En rigor, todos los estratos sociales padecieron las consecuencias desastrosas, con más o menos intensidad, de la pasada crisis financiera, con la sóla excepción del más acaudalado, el de los ricos. Únicamente la élite de los pudientes salió beneficiada de la crisis, puesto que se aprovechó de ella para mejorar sus condiciones, tanto en lo que respeta a las rentas como al tamaño del segmento. A estas alturas, nadie discute que la crisis hizo más ricos a los ricos, permitiéndoles crecer en número y fortuna. Como también que desde la crisis no sólo hay más pobres, sino que, para colmo, se han empobrecido aún más*. Todas estas repercusiones causadas a un extremo y otro de la escala social han sido objeto de análisis y reflexiones de manera exhaustiva por los expertos. Sin embargo, no lo ha sido tanto en lo que concierne a la inmensa clase media, exprimida también sin miramientos, no sólo a causa de la propia crisis económica y la consiguiente pérdida de su capacidad adquisitiva, sino también por la inseguridad laboral y la pérdida de cualificación para el desempeño de unas profesiones y un trabajo que hasta entonces eran considerados completamente seguros y estables.

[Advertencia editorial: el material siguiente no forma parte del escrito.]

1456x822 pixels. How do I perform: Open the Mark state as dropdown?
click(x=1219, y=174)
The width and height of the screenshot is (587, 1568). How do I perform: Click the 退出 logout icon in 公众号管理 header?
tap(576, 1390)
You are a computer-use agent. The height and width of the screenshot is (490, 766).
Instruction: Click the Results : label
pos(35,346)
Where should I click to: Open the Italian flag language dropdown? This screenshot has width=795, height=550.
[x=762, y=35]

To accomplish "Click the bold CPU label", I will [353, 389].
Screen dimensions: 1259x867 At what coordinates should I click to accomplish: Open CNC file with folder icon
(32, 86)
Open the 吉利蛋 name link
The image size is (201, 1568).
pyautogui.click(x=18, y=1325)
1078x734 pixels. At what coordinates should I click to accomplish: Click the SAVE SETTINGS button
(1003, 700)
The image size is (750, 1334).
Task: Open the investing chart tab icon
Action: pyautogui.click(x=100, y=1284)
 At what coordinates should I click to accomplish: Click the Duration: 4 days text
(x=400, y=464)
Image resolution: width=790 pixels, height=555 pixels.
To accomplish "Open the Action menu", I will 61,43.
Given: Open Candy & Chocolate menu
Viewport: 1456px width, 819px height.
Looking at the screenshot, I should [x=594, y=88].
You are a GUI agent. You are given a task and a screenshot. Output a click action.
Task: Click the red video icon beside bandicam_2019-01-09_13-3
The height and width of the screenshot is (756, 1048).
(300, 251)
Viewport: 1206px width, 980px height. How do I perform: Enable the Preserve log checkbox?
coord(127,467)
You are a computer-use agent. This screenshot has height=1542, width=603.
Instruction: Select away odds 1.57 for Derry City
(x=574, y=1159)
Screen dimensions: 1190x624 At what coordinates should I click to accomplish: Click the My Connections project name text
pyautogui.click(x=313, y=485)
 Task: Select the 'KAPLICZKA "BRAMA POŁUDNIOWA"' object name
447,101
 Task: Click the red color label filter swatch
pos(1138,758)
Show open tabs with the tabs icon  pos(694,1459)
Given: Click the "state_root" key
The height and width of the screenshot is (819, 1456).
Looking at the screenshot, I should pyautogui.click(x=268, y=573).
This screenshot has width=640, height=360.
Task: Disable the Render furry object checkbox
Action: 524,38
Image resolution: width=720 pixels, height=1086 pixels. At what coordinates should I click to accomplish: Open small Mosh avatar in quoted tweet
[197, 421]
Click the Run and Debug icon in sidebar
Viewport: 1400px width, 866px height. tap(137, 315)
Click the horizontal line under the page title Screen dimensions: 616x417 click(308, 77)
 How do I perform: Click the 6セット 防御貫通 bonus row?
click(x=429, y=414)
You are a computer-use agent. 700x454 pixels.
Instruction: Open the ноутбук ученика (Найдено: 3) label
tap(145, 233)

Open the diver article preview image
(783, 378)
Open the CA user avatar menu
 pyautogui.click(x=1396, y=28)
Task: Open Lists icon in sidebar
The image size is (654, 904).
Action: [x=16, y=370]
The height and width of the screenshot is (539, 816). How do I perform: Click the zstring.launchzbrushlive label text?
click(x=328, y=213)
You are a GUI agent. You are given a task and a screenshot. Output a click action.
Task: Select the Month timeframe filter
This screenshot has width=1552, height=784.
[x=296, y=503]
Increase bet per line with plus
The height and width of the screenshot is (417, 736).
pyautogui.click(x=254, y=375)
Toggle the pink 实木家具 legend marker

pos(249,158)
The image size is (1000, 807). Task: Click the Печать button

Pero es que, aparte de las crecientes dificultades que encuentran los padres para costear los estudios superiores de sus hijos (másteres, desplazamientos, alquileres, becas reducidas o restringidas, etc.), éstos, además, aún completando su formación, tropiezan con enormes obstáculos para acceder al mercado laboral y hallar un empleo acorde con su cualificación académica y profesional. Y lo que hallan, en la mayoría de los casos, son trabajos de bajos ingresos, de fuerte temporalidad y ajenos a su formación. Es decir, empleos con la misma precariedad que caracteriza al mercado laboral español. De ahí la elevada tasa de paro juvenil (más de un 40 por ciento del total) y la falta o caída de ingresos que les impide, no sólo mantener su condición de miembros de clase media, sino incluso emanciparse. Tales factores económicos, junto a condiciones sociológicas, obstaculizan el futuro de los jóvenes y hacen inútil la educación como ascensor social (como no sea sólo para bajar) y como antídoto contra la desigualdad de oportunidades. Frenan, en suma, la movilidad social a causa de unas perspectivas de salida laboral tanto o más inciertas que las que amenazan al empleo de sus padres, antaño tan estables, seguros y racionalmente remunerados.
Notas:* Julio Carabaña, Pobres y ricos. Editorial Catarata, pág. 92.